Sports: Triathlon, running, cycling, swimming, snow skiing
Job: Creative Director of Her Sports + Fitness and freelance graphic designer
How I got started in sports: I grew up outside of Boston, and my folks put me on snow skis and water skis when I was 6. I also played on an all-boys baseball team (one of two girls in the entire league) and dreamt of being the first woman to play Major League Baseball. When it wasn't cool to play on a boy's team anymore, I took up soccer and tennis.
Athletic highlights: Crossing the finish line at the 1998 Ironman World Championship in Kona, Hawaii, and consistently placing in the top 10 to 15 percent of my age group in triathlon. Plus, I must include labor and delivery of my son in 2002, which lasted more than 25 hours!
Athletic goals: To continue to set PRs and push my own limits. I love setting goals--athletically, professionally and personally--and seeing if I can reach them.
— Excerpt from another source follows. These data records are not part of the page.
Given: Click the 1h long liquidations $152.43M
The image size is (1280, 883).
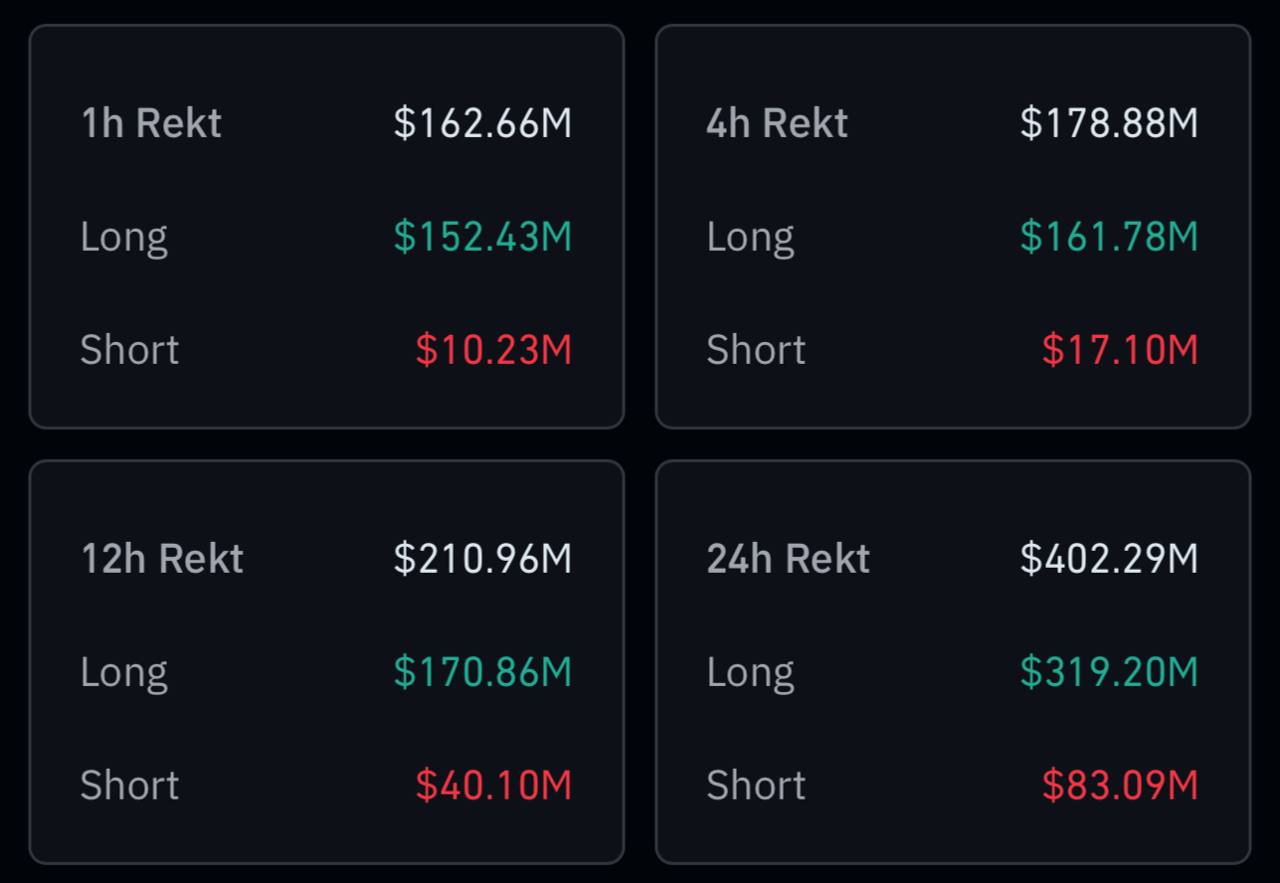Looking at the screenshot, I should point(482,237).
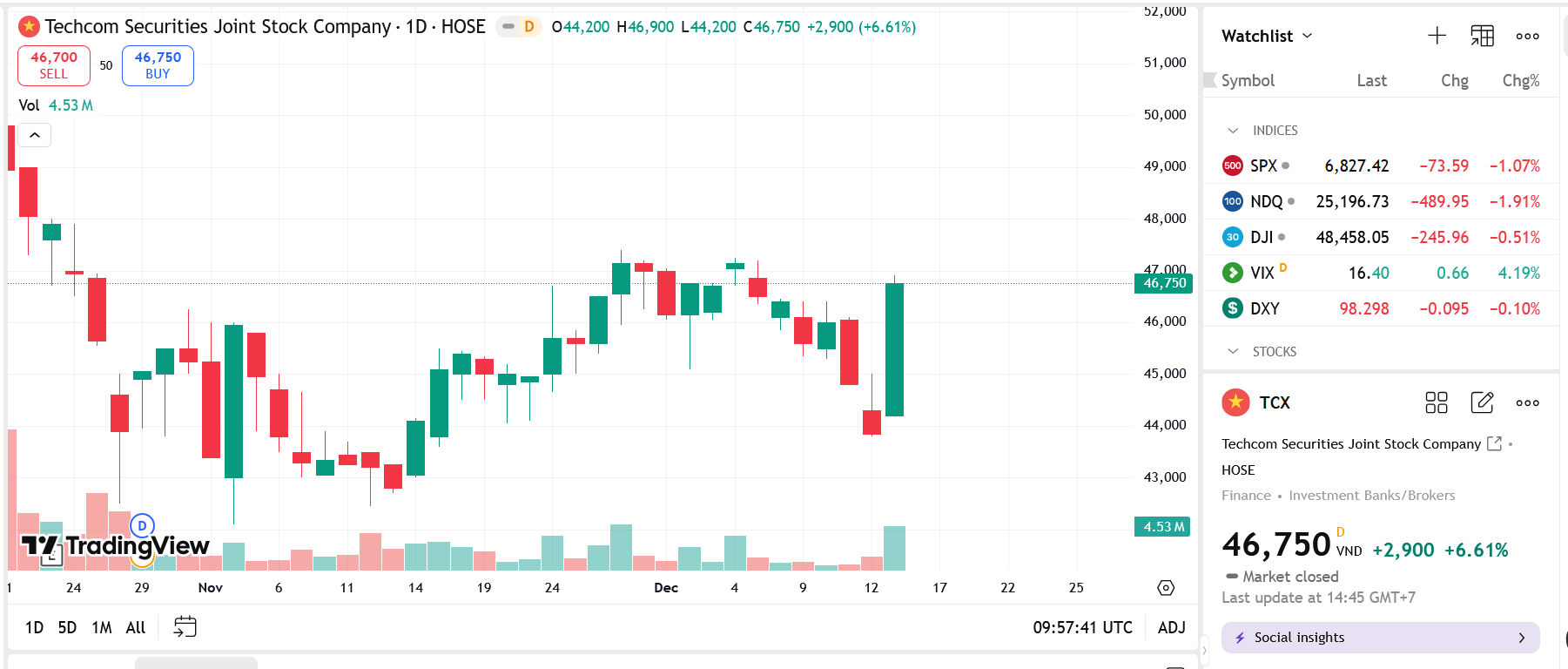This screenshot has width=1568, height=669.
Task: Open the go-to-date calendar icon
Action: (184, 626)
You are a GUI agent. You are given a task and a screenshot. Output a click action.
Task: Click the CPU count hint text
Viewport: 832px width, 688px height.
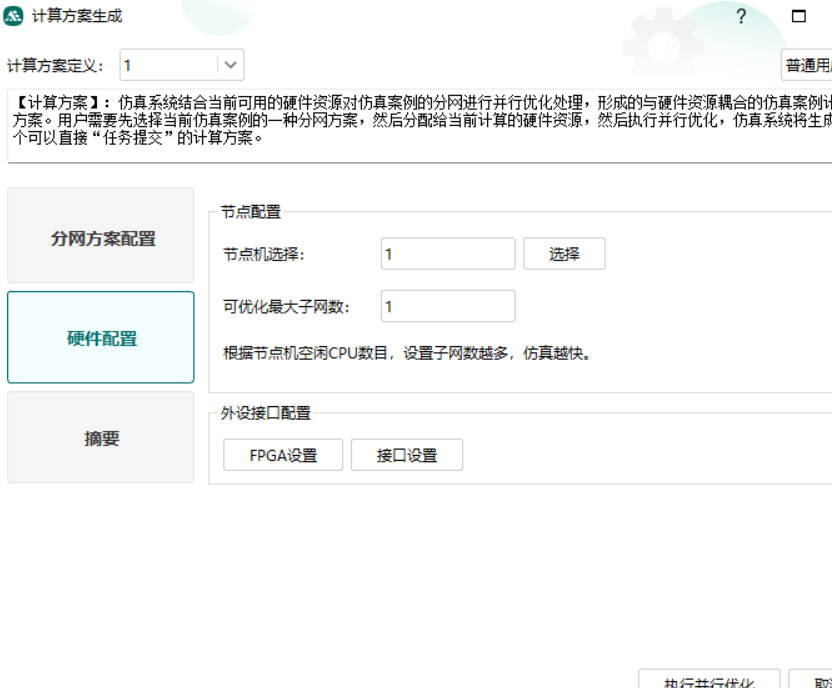click(407, 353)
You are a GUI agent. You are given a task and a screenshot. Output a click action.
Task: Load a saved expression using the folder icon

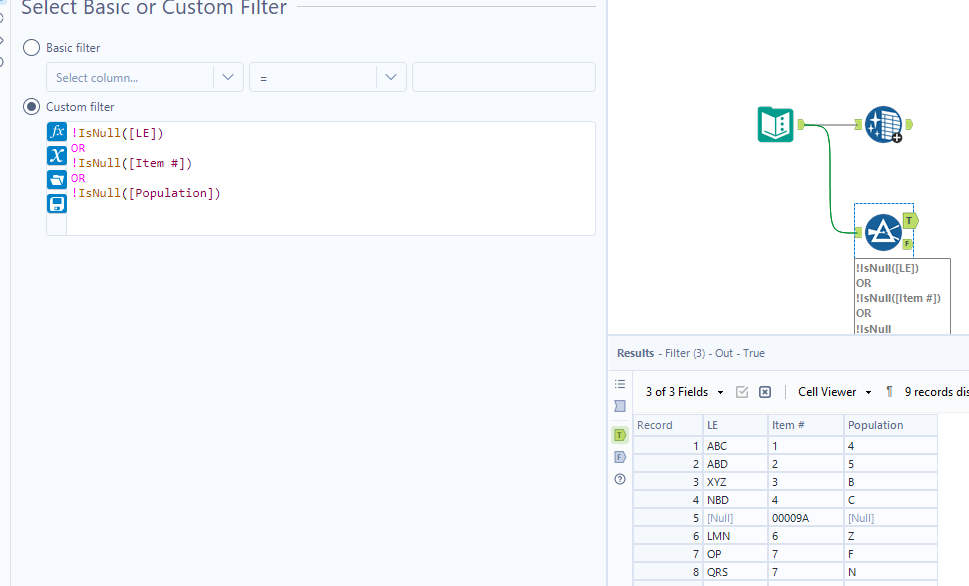coord(57,178)
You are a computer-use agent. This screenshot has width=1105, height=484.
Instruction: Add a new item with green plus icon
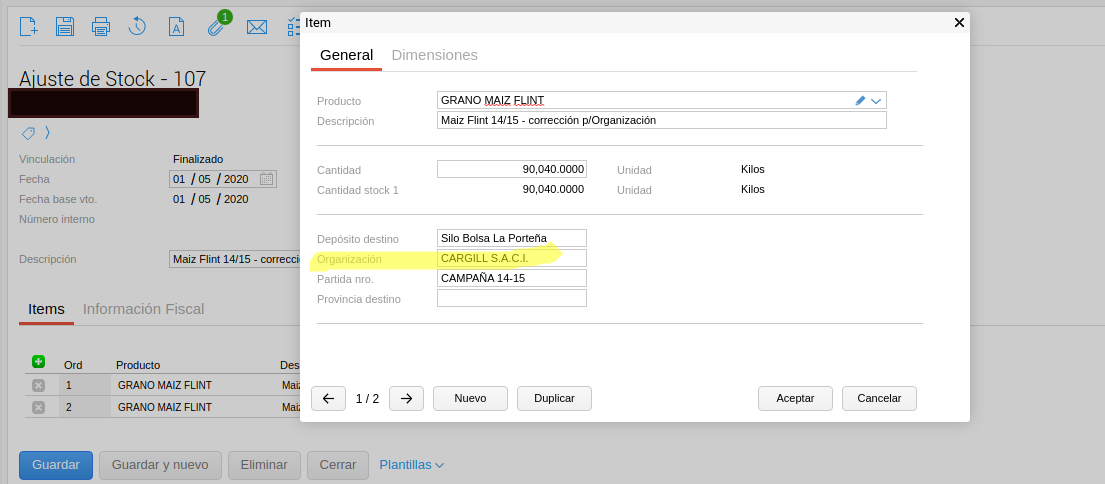coord(38,362)
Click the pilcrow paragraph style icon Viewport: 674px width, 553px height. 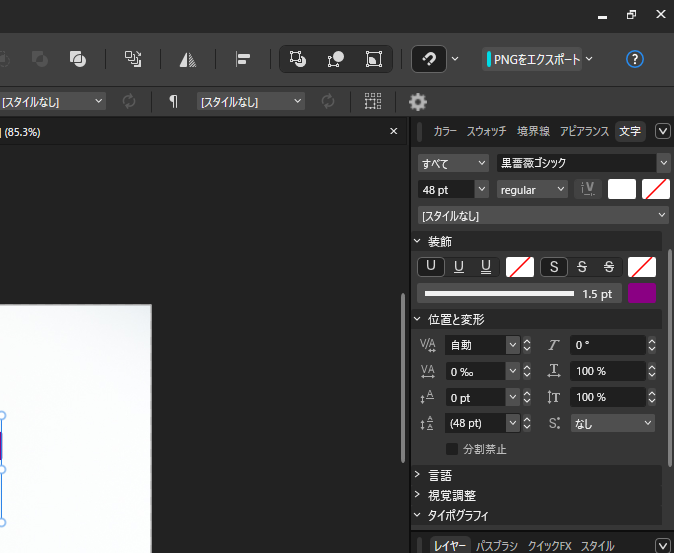pos(173,101)
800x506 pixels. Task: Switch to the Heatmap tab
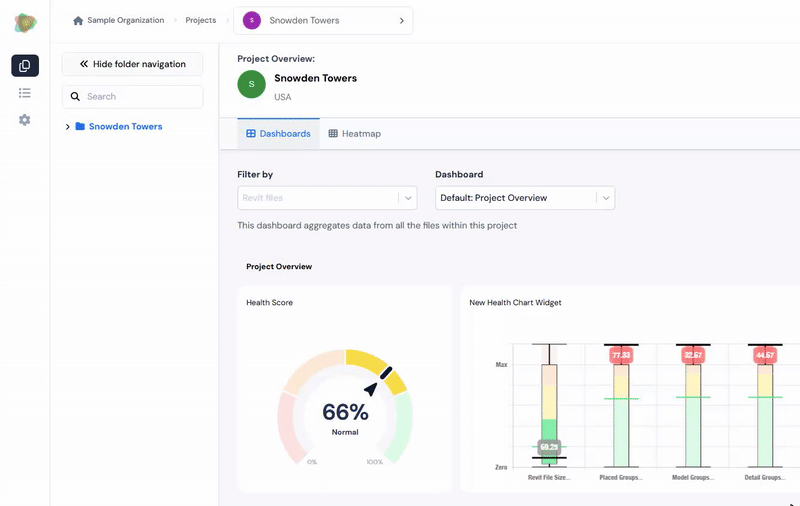355,134
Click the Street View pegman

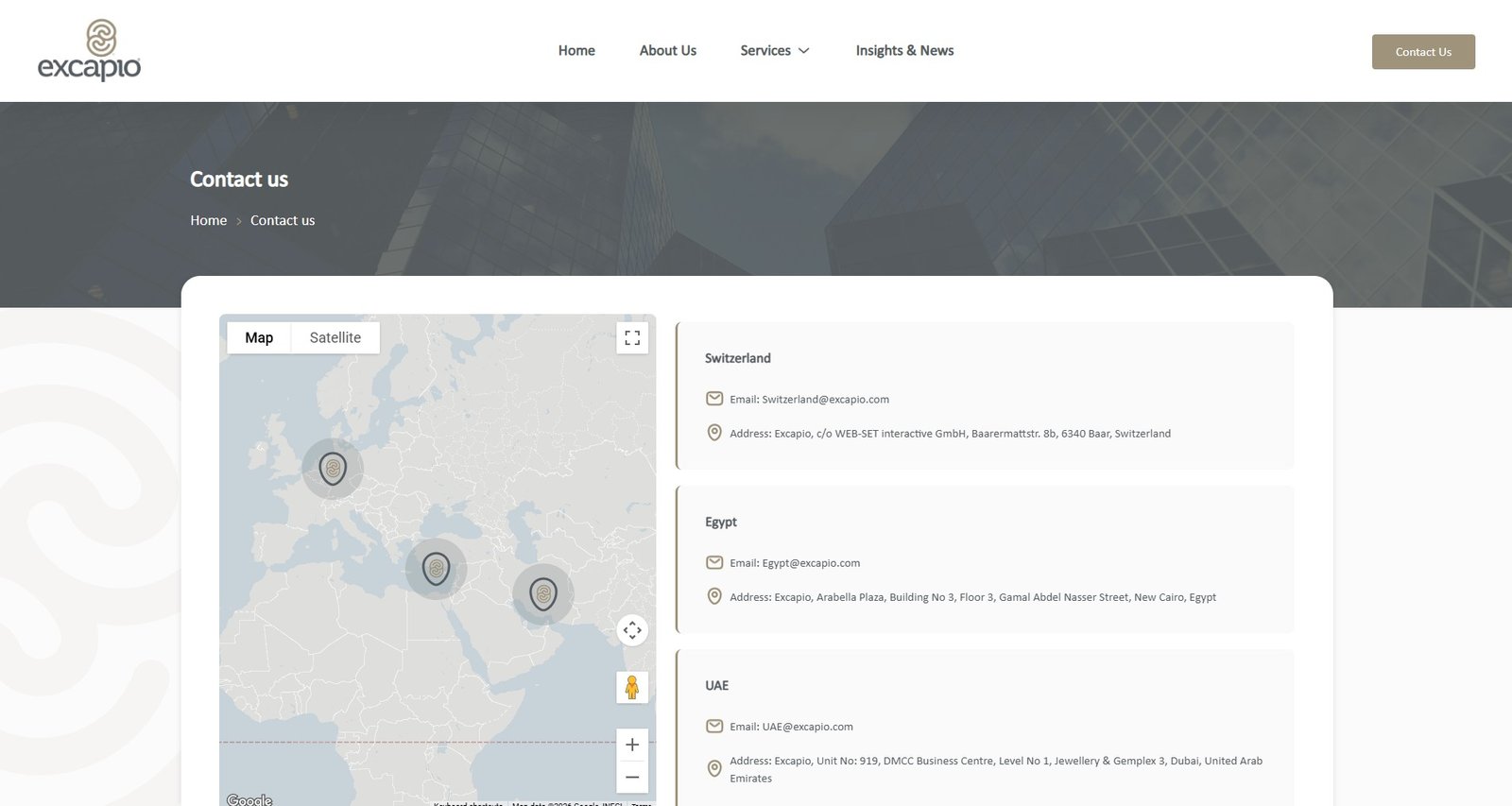click(x=632, y=687)
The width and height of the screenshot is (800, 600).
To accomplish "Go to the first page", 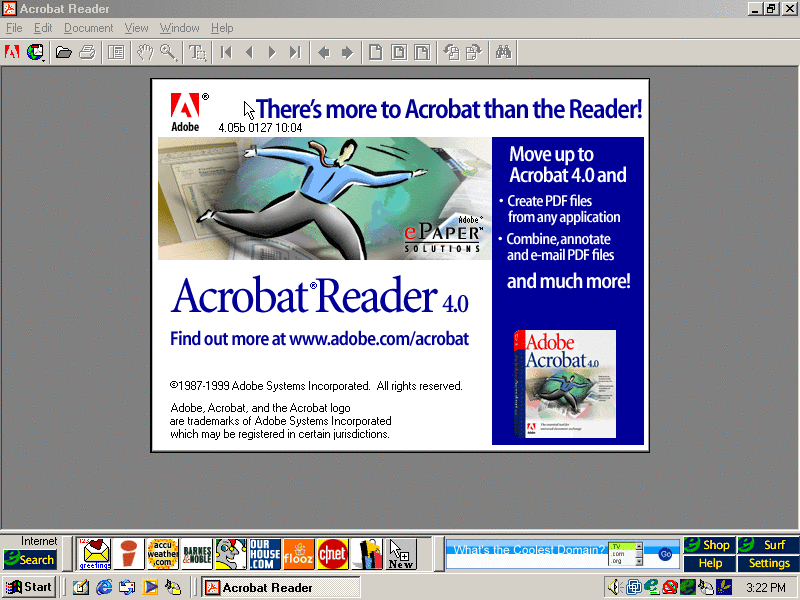I will (x=227, y=52).
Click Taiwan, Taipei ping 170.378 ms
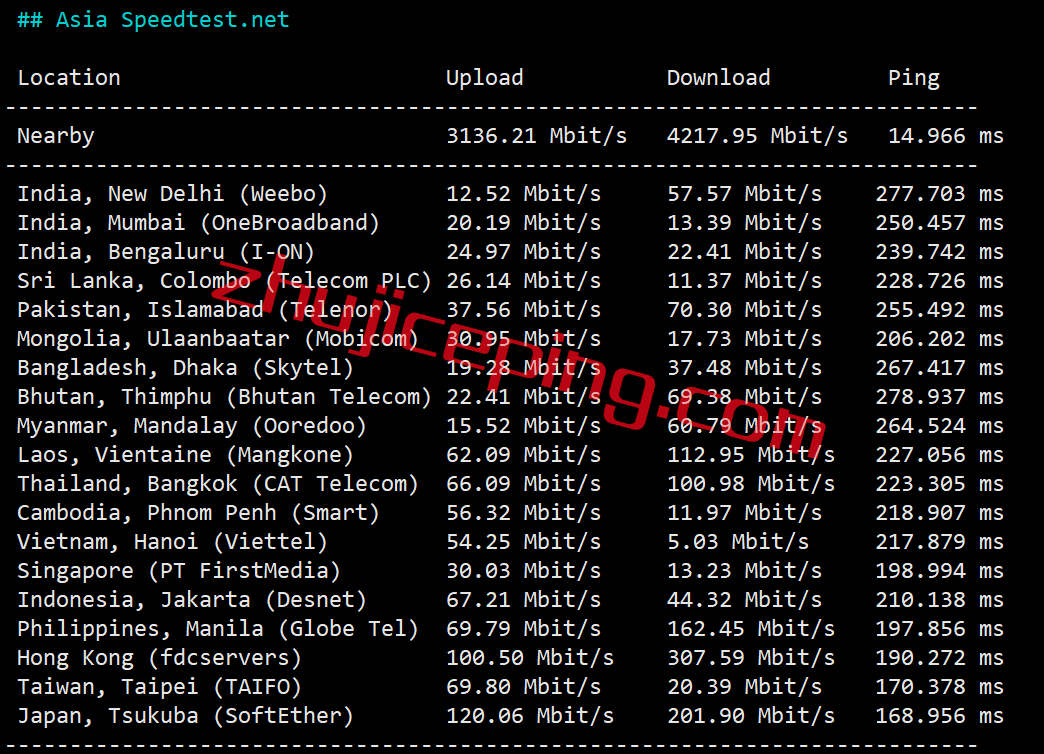 (939, 687)
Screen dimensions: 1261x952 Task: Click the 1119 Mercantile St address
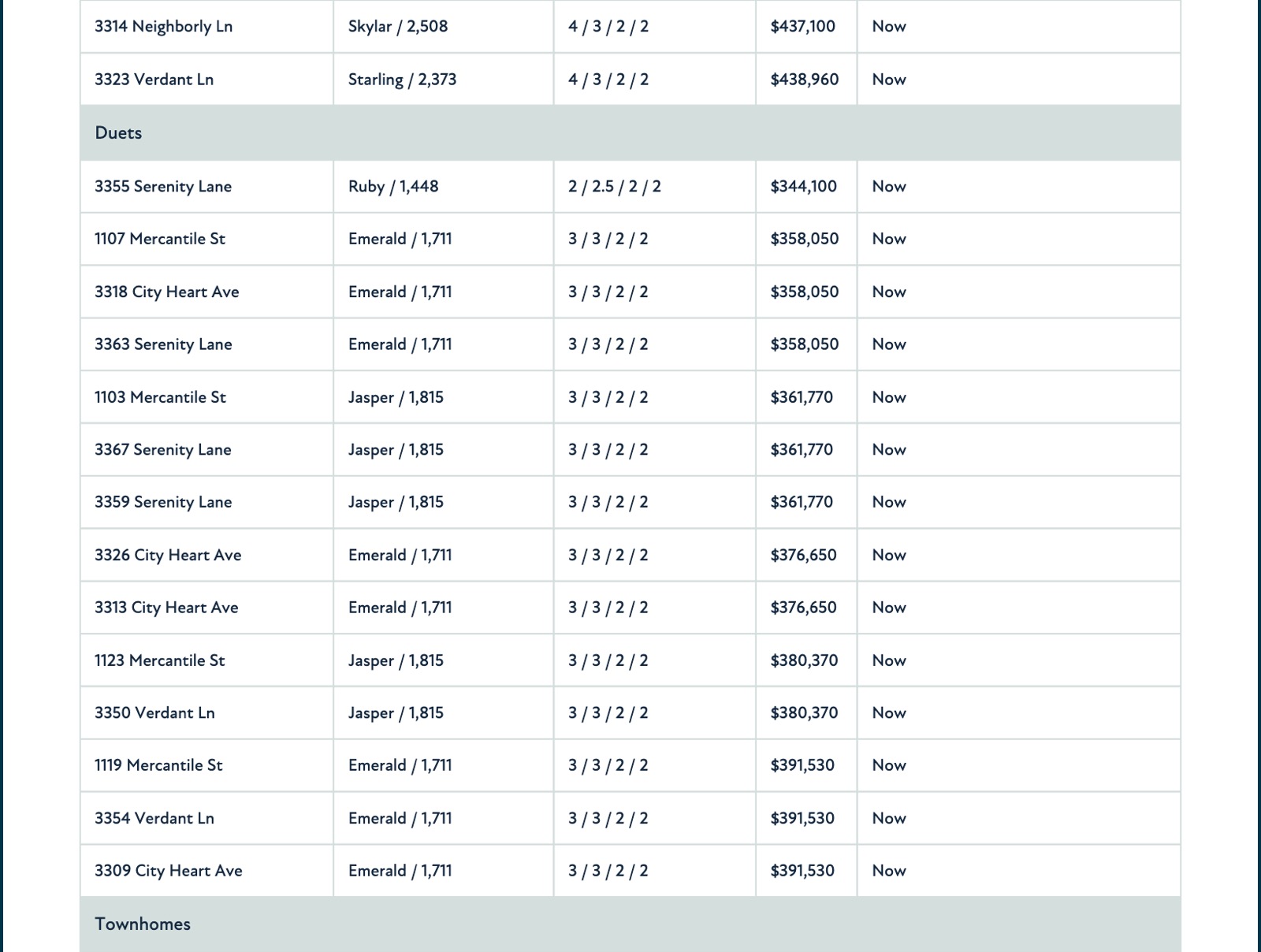(158, 764)
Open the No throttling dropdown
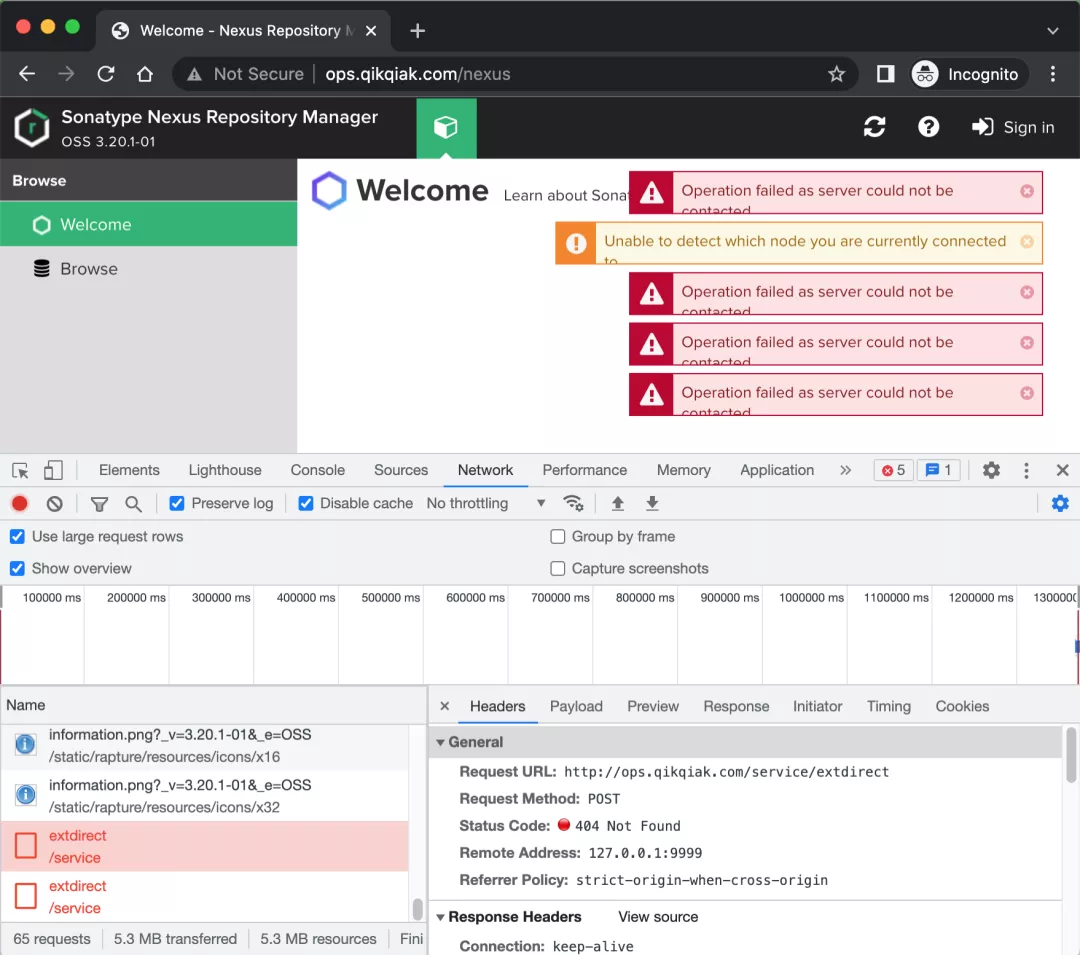The height and width of the screenshot is (955, 1080). tap(486, 504)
Biggest training obstacle I've overcome: When I was diagnosed with Grave's disease (overactive thyroid) in 1999, my athletic lifestyle came to a screeching halt. I took a hard look at my training and stress levels and made changes. I took up yoga, improved my nutrition and tried to let stress go. I've been in remission since.
Weekly training routine: It's a juggling act. I make my 6-year-old son the priority when he's home and find a way to fit in the rest. My first workout is done before most people are up--I've been known to cycle on a bike trainer for two hours at 4 a.m. Typically I train about 14 hours a week at the height of triathlon season, completing three swims, three to four bike rides, five runs and two strength-training sessions.
Nutrition as training: I call it my fifth sport. You have to be serious about how you fuel your body. I still never eat enough fruits or veggies.
If I could change one thing, I'd: Have four or five kids. I fantasize about the chaos.